- Theatrical release poster
- Directed by: Jerry Lewis
- Written by: Gerald Gardner Dee Caruso Dick Miller
- Produced by: Jerry Lewis
- Starring: Jerry Lewis Jan Murray Willie Davis Joe Besser Kathleen Freeman Paul Winchell Neil Hamilton
- Cinematography: W. Wallace Kelley
- Edited by: Russel Wiles
- Music by: Louis Y. Brown Pete King
- Color process: Technicolor
- Distributed by: Warner Bros.
- Release date: July 1970;
- Running time: 96 minutes
- Country: United States
- Language: English
- Box office: 1,474,881 admissions (France)

= Which Way to the Front? =

1970 film by Jerry Lewis

Which Way to the Front? is a 1970 American comedy film produced, directed by and starring Jerry Lewis, which was his first film for Warner Bros.

==Plot==
Brendan Byers III is a rich playboy who enlists to fight in the war against the Axis powers, but is classified 4-F. He really wants to fight, so he enlists other 4-Fs and some loyal volunteers from his own service staff and forms his own mercenary army, financing their training and equipment. Once completed, they travel to the front in Italy, with Byers impersonating a Nazi general named Eric Kesselring.
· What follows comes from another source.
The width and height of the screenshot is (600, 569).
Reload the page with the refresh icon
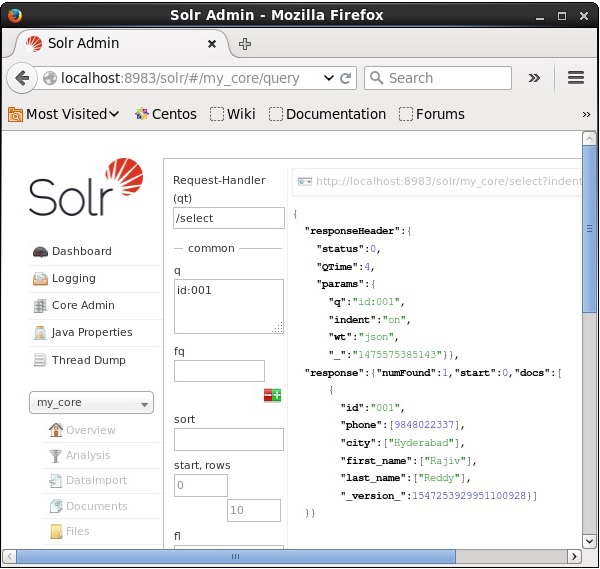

The plan is to pull back the German lines, since the front has remained static for too long, enabling the Allies to push forward again. The mission does not go smoothly and they must overcome several obstacles, including the fiery wife of the local mayor who is the real Kesselring's lover, and the real Kesselring's involvement in an assassination attempt on Hitler. Afterwards, they face their next mission: infiltrating the Imperial Japanese command to influence the outcome of the Battle of Kwajalein.

==Production==
Which Way to the Front? was filmed from November 30, 1969, through February 1, 1970 and received a G rating from the MPAA. It marked the final film appearance for actors Joe Besser, Neil Hamilton, and Kenneth MacDonald.

==Critical reception==
In his review of the film for The New York Times, critic Howard Thompson wrote that it "has a rather original idea. The trouble is that each gag is painstakingly repeated, flattening the pace and squelching the sparkle," that "Lewis is quite funny for a while. But it wears thin," and that it "shine[s] momentarily with some truly fine, funny mimicry." A review of the film on Turner Classic Movies noted that it has the "ludicrous elements and dumb gags that Lewis fans are accustomed to," that it "contains enough stupid gags to keep a talented cast of comedians coasting on fumes regardless of whether the story makes any sense at all," and that "the tone of the film [is] utterly reckless, slapdash, and zany."

The film received a "BOMB" rating in Leonard Maltin's Movie Guide in which it is described as "one of Jerry's worst."

==Home media==
Warner Archive released the film on made to order DVD in the United States on May 18, 2010.